Olayın merkezinde, 15 yaşındaki Tina Resch adlı genç kız bulunuyordu. Tina Resch'in çevresinde garip ve açıklanamayan olaylar meydana gelmeye başladı.

Tina Resch'in etrafında yaşanan olaylar arasında, eşyaların hareket etmesi, patlayan ampuller, mobilyaların sarsılması ve duvarlarda aniden oluşan semboller gibi paranormal fenomenler yer alıyordu. Bu olaylar, Resch ailesinin yaşadığı evde yoğunlaşıyordu.

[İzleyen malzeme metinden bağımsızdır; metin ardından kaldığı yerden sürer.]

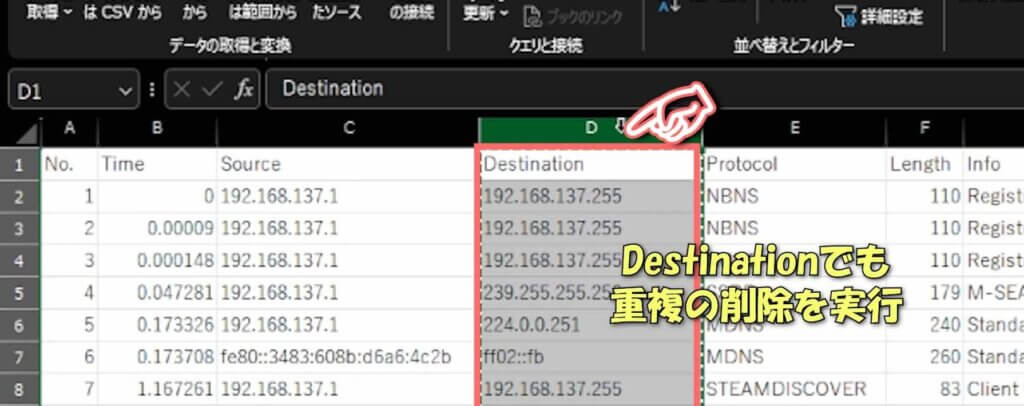Select column E header
This screenshot has width=1024, height=406.
click(794, 128)
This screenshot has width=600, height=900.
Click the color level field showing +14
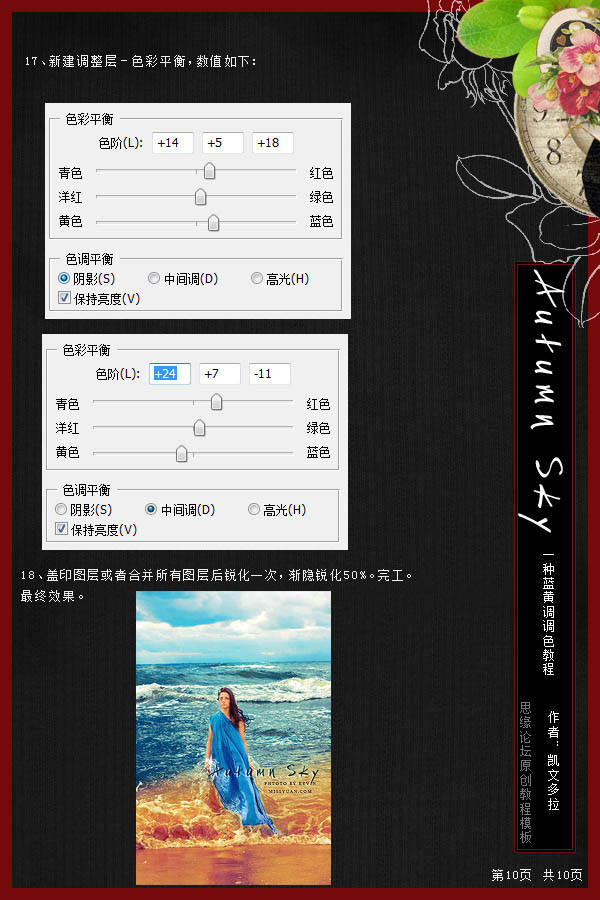tap(172, 143)
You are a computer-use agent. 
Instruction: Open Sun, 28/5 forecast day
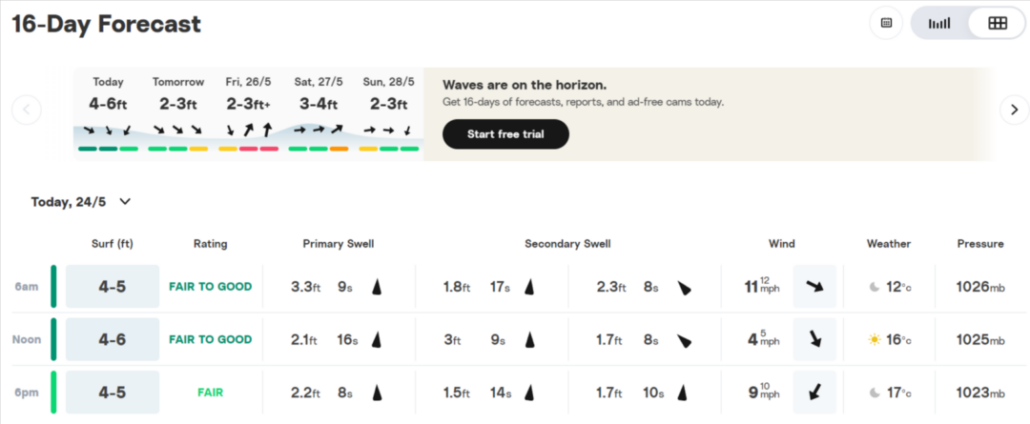(389, 114)
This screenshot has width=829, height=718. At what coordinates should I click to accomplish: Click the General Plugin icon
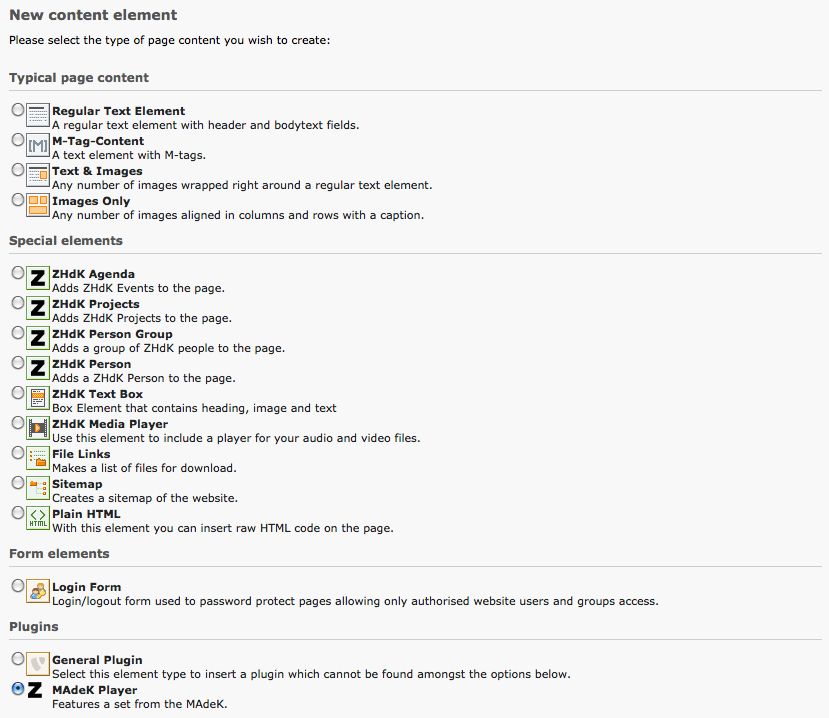pos(38,663)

Olaylar, Tina Resch'in ailesi tarafından gözlemlendi ve kaydedildi. Fotoğrafçı Fred Shannon'ın yakaladığı telefonun havada durduğu fotoğraf, medyanın büyük ilgisini görür ve herkes eve akın etmeye başlar. Bunun üzerine parapsikolog William Roll, Resch ile beraber evde kalmaya başlar ve evde gerçekten paranormal olaylar olduğunu öne sürer. Fakat tüm olaylara ilk olarak Tina şahit olur ve ardından ev halkını yanına çağırır. Yani William Roll, hiçbir paranormal olaya birebir tanık olmuyor. Durumun bir yalandan ibaret olduğunu savunan paranormal araştırmacı James Randi, çok istese de eve giremez. 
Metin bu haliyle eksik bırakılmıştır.